Monday, September 06, 2004

Happy Labour Day!

Happy Labour Day!

I hope everyone got The Day When We Honour Workers off, and thoroughly enjoyed it.

Actually Husband and I went out to lunch and I felt guilty about the poor gals who spent their Labour Day waiting on us; well, that is until I remembered that the point of Labour Day is really to celebrate the great gains in working conditions and wages won for us by our brothers and sisters in the unions in years past. Those gains are now legislated so that even the waitresses at the local diner have limits on shift length, a minimum wage rate and legal leave and holiday rules; they are protected from being sexually or otherwise harassed or abused on the job; and they would get time-and-a-half for working on Labour Day.

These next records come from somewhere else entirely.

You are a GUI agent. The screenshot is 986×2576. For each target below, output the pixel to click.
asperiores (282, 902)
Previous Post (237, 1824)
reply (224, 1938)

I left an extra big tip anyway.

It was a perfect Labour Day weekend; sunny, cool (low twenties) and golden. Yesterday because it is autumn and because we live where we live, we made the obligatory Labour Day Weekend trip to Harvey's Big Potato. The Harveys are an old and venerable farming family in the nearby farming community of Maugerville (which naturally is pronounced "Majorville", New Brunswick pronunciation rules being to language as Australian football rules are to sport).

The Harveys' roadside stand has grown and expanded until it is a true landmark and local mecca of harvest produce, baking, arcane local small press books and homemade sweets. As with so many of these local icons, your own included I suppose, a trip to the Big Potato is not so much your average trip to the store as it is a family outing. This is not the least because you are going to actually visit The Big Potato.

This is The Big Potato. It is made of concrete and rebar and other things that frighten small children. It stands guard outside the produce stand. It stands about 5 metres high. There is apparently some kind of local legend that the artist fashioned it to be a bit of a self-portrait, which may be one of the most frightening things I've ever heard, partly because there's another face on the other side of the, uh, statue.

Anyway, we got some lovely corn and tomatoes and some new potatoes, the buying of which was really secondary to the ritual of choosing them (each shopper knowing his or her secret method for selecting the ripest and sweetest was the best) and putting them in bags; and wandering around and fondling peppers and sniffing melons and poking wholegrain bread and seeing what local historian or academic you know had written a small press book lately ("Ooh, look, Susan's put out 'Stained Glass Windows of New Brunswick Churches!'") and 'chatting' about stuff (even with paper and pen) and being side-by-side with your neighbours.

If summer must end, what a lovely way to begin to end it.